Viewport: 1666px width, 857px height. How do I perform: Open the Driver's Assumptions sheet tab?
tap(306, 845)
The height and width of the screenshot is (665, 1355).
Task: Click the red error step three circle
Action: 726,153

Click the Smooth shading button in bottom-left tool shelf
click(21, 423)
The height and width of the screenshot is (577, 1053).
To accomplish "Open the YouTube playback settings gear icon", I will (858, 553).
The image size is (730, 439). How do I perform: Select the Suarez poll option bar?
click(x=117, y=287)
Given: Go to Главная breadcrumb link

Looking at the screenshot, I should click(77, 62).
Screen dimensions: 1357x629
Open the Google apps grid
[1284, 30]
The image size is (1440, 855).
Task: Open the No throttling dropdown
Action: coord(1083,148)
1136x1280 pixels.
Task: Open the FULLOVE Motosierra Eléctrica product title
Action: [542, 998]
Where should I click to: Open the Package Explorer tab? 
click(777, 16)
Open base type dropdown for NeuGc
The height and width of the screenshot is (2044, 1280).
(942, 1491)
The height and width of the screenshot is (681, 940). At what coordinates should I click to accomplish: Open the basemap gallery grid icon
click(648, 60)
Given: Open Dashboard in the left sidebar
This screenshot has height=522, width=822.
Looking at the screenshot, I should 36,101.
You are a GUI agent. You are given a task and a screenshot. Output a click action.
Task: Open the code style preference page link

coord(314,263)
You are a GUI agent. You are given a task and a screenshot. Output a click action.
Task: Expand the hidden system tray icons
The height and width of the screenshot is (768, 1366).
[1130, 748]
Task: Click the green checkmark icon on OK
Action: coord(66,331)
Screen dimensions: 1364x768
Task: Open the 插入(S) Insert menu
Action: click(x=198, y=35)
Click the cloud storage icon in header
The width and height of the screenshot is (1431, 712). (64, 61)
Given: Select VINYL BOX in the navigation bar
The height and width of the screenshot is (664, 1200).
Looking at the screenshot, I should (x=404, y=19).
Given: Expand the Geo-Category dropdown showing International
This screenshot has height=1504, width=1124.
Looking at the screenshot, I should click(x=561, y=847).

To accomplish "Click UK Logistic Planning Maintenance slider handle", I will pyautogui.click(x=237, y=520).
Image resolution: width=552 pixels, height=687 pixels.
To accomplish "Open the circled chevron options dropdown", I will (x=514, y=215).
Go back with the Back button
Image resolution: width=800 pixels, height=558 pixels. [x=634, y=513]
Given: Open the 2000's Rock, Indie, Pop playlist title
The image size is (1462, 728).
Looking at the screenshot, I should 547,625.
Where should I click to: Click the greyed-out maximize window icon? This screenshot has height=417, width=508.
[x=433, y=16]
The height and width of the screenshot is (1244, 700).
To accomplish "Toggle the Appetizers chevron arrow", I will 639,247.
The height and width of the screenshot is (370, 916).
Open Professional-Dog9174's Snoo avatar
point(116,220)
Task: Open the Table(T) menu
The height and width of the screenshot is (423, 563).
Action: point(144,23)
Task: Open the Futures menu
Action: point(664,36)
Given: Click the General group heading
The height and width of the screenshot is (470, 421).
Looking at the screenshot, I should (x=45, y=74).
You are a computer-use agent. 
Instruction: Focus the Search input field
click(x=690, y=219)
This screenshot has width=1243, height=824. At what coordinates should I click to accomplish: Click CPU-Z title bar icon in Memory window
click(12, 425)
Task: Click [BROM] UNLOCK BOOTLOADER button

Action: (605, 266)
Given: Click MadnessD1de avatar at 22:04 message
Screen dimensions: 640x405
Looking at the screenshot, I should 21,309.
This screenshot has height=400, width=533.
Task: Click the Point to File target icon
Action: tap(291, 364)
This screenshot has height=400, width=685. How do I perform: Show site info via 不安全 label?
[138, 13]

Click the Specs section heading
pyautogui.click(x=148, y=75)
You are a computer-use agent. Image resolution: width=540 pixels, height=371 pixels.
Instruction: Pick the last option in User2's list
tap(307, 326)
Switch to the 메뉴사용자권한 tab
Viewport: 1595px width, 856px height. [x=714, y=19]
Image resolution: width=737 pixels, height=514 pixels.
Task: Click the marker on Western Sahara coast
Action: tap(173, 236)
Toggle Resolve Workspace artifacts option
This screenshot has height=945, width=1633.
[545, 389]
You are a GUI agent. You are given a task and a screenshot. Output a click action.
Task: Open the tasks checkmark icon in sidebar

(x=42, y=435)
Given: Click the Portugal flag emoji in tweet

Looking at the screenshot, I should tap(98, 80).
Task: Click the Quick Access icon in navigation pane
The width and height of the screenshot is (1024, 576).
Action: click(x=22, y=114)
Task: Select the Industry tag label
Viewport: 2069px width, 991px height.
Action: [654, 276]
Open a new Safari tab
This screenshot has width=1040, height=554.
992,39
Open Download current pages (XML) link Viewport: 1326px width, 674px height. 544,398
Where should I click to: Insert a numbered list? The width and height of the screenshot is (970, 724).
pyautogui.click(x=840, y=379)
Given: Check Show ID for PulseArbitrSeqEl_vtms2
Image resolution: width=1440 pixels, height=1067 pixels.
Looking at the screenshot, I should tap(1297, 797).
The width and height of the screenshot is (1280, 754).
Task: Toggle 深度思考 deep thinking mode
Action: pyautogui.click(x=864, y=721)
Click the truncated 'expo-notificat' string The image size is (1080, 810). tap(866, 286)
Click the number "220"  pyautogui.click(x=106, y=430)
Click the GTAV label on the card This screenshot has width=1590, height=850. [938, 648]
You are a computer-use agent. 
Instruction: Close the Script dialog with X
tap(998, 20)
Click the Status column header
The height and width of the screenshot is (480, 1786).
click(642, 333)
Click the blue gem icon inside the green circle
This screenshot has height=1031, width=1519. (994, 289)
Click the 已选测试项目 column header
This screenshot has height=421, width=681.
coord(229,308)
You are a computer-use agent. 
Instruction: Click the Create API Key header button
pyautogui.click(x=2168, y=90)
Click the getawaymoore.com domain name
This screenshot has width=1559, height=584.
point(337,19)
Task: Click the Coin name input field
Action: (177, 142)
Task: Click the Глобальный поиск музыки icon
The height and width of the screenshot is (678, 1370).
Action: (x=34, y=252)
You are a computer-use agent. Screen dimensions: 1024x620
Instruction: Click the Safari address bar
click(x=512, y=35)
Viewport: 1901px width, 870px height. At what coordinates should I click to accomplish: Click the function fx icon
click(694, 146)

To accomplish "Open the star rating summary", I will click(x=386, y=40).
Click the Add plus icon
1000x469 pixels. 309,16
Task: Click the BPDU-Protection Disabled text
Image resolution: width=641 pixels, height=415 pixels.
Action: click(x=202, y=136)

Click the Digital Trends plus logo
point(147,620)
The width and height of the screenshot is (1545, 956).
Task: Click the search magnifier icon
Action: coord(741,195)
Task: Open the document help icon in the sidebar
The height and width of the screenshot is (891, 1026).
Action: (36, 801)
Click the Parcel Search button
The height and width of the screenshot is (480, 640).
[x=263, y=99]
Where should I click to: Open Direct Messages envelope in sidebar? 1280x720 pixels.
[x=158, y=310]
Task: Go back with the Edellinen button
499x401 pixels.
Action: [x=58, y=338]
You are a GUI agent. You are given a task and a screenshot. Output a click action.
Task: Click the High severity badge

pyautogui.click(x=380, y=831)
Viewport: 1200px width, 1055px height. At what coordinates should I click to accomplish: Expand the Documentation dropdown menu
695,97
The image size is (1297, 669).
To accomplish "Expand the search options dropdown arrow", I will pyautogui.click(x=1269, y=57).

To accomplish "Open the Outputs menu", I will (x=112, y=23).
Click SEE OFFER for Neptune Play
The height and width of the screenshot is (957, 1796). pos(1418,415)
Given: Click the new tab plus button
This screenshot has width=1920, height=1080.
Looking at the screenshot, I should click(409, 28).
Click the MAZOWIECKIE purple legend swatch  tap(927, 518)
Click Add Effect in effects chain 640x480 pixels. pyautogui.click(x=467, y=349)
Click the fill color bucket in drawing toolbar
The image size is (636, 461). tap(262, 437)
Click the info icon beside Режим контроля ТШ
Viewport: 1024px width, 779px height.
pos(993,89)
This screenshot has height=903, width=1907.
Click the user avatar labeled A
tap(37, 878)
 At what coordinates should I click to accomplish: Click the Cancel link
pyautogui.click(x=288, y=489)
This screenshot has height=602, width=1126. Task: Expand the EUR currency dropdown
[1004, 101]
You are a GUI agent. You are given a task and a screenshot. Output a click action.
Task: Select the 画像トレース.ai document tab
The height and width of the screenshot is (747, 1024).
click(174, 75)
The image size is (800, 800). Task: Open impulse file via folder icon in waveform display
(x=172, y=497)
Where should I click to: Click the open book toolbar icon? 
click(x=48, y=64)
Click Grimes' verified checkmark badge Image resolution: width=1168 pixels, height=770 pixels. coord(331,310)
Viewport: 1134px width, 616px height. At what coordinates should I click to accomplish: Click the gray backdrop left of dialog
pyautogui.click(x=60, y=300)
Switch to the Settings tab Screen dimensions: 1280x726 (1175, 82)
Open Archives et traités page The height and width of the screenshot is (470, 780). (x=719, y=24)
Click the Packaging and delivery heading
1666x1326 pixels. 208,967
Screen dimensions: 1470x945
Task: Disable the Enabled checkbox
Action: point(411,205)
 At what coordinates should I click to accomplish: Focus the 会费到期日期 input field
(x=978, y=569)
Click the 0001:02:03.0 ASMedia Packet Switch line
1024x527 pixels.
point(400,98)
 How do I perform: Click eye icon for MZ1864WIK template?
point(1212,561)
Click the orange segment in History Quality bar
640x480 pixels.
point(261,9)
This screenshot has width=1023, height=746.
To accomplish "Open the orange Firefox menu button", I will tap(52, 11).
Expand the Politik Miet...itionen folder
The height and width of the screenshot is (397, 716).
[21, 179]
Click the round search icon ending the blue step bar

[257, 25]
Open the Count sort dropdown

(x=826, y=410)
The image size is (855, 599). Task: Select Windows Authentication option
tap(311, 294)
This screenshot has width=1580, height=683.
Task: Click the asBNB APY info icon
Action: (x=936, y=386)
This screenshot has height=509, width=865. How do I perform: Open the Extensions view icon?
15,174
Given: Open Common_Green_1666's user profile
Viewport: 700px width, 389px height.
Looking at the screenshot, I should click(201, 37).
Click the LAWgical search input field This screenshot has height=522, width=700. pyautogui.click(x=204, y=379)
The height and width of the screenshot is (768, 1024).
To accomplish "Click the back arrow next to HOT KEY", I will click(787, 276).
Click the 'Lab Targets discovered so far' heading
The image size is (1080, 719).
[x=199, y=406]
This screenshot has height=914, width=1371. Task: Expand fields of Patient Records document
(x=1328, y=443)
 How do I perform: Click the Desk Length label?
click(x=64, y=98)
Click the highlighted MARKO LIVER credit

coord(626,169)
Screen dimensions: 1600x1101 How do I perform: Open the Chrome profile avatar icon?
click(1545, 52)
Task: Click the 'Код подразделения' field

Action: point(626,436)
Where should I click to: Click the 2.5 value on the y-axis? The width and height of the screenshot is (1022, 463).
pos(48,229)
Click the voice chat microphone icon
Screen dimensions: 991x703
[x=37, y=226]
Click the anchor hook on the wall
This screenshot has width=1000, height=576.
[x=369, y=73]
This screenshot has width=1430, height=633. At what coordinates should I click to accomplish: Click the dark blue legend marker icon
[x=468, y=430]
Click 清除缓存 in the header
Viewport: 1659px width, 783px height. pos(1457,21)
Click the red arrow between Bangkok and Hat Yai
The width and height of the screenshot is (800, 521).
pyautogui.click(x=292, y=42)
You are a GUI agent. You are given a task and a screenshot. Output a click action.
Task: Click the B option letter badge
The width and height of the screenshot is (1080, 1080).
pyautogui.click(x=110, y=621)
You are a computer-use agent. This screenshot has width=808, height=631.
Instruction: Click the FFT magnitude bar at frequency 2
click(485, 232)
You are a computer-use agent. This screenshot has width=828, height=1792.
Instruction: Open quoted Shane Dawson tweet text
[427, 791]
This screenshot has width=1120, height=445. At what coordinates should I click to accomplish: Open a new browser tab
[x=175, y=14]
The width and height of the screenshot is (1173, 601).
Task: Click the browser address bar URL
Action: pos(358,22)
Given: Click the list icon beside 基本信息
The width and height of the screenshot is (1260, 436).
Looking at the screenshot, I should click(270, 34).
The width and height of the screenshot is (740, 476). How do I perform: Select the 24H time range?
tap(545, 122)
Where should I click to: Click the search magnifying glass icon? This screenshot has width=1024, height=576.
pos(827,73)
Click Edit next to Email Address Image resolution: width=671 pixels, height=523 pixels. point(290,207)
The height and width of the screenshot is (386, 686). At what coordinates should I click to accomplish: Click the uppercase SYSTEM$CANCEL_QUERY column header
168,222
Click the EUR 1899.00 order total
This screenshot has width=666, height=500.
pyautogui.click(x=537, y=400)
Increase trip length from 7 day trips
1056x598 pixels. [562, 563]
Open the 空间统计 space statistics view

=====

▸ REQUIREMENT
Every line from the one containing "Increase trip length from 7 day trips" to the end of the entries must be set down exactly, with none omitted and none added.

▸ OUTPUT OF THE TASK
Increase trip length from 7 day trips
1056x598 pixels. [562, 563]
Open the 空间统计 space statistics view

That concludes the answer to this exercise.